Data to use>
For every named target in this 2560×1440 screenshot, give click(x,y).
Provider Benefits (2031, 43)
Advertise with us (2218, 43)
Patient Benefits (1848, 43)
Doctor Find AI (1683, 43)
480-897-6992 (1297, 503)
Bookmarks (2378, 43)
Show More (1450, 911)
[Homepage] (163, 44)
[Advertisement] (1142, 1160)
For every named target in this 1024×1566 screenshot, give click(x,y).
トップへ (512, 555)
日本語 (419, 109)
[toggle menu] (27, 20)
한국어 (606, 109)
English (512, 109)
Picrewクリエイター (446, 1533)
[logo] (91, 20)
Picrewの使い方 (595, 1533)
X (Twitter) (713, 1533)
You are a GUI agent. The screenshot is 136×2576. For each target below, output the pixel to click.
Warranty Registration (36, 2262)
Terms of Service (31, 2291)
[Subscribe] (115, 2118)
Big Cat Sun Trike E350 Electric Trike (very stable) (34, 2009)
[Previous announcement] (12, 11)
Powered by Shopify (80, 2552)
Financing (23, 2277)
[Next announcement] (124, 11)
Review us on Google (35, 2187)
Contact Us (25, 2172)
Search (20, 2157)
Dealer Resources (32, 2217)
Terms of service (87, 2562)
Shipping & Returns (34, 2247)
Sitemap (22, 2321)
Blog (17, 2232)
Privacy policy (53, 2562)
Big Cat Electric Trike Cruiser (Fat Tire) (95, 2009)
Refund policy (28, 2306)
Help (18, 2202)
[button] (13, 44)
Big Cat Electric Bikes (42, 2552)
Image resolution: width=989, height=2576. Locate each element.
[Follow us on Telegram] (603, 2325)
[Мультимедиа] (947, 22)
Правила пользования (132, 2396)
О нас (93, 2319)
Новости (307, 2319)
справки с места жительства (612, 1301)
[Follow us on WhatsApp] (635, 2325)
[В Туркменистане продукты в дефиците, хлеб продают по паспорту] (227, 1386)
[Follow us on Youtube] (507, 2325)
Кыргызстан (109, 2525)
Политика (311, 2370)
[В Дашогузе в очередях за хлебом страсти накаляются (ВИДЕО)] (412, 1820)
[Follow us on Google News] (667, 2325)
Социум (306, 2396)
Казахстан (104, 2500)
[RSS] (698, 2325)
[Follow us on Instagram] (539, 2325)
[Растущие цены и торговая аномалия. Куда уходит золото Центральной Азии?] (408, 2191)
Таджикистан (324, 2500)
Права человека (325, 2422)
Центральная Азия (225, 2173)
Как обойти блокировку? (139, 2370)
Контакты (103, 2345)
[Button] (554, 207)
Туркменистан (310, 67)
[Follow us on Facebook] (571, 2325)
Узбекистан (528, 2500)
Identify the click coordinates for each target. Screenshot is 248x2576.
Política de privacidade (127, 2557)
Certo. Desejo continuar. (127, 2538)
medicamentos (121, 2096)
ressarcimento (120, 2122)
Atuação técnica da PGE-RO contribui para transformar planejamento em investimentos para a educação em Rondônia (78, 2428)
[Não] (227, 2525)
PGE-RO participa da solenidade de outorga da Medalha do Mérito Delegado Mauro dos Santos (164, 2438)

What to do> Reproduce exactly the stretch of the material above that starts at the line with "Bookmarks (2378, 43)" and ends at the line with "Таджикистан (324, 2500)", both included, and nothing else.

Output for this exercise>
Bookmarks (2378, 43)
Show More (1450, 911)
[Homepage] (163, 44)
[Advertisement] (1142, 1160)
For every named target in this 1024×1566 screenshot, give click(x,y).
トップへ (512, 555)
日本語 (419, 109)
[toggle menu] (27, 20)
한국어 (606, 109)
English (512, 109)
Picrewクリエイター (446, 1533)
[logo] (91, 20)
Picrewの使い方 (595, 1533)
X (Twitter) (713, 1533)
You are a GUI agent. The screenshot is 136×2576. For each target below, output the pixel to click.
Warranty Registration (36, 2262)
Terms of Service (31, 2291)
[Subscribe] (115, 2118)
Big Cat Sun Trike E350 Electric Trike (very stable) (34, 2009)
[Previous announcement] (12, 11)
Powered by Shopify (80, 2552)
Financing (23, 2277)
[Next announcement] (124, 11)
Review us on Google (35, 2187)
Contact Us (25, 2172)
Search (20, 2157)
Dealer Resources (32, 2217)
Terms of service (87, 2562)
Shipping & Returns (34, 2247)
Sitemap (22, 2321)
Blog (17, 2232)
Privacy policy (53, 2562)
Big Cat Electric Trike Cruiser (Fat Tire) (95, 2009)
Refund policy (28, 2306)
Help (18, 2202)
[button] (13, 44)
Big Cat Electric Bikes (42, 2552)
Image resolution: width=989, height=2576. Locate each element.
[Follow us on Telegram] (603, 2325)
[Мультимедиа] (947, 22)
Правила пользования (132, 2396)
О нас (93, 2319)
Новости (307, 2319)
справки с места жительства (612, 1301)
[Follow us on WhatsApp] (635, 2325)
[В Туркменистане продукты в дефиците, хлеб продают по паспорту] (227, 1386)
[Follow us on Youtube] (507, 2325)
Кыргызстан (109, 2525)
Политика (311, 2370)
[В Дашогузе в очередях за хлебом страсти накаляются (ВИДЕО)] (412, 1820)
[Follow us on Google News] (667, 2325)
Социум (306, 2396)
Казахстан (104, 2500)
[RSS] (698, 2325)
[Follow us on Instagram] (539, 2325)
[Растущие цены и торговая аномалия. Куда уходит золото Центральной Азии?] (408, 2191)
Таджикистан (324, 2500)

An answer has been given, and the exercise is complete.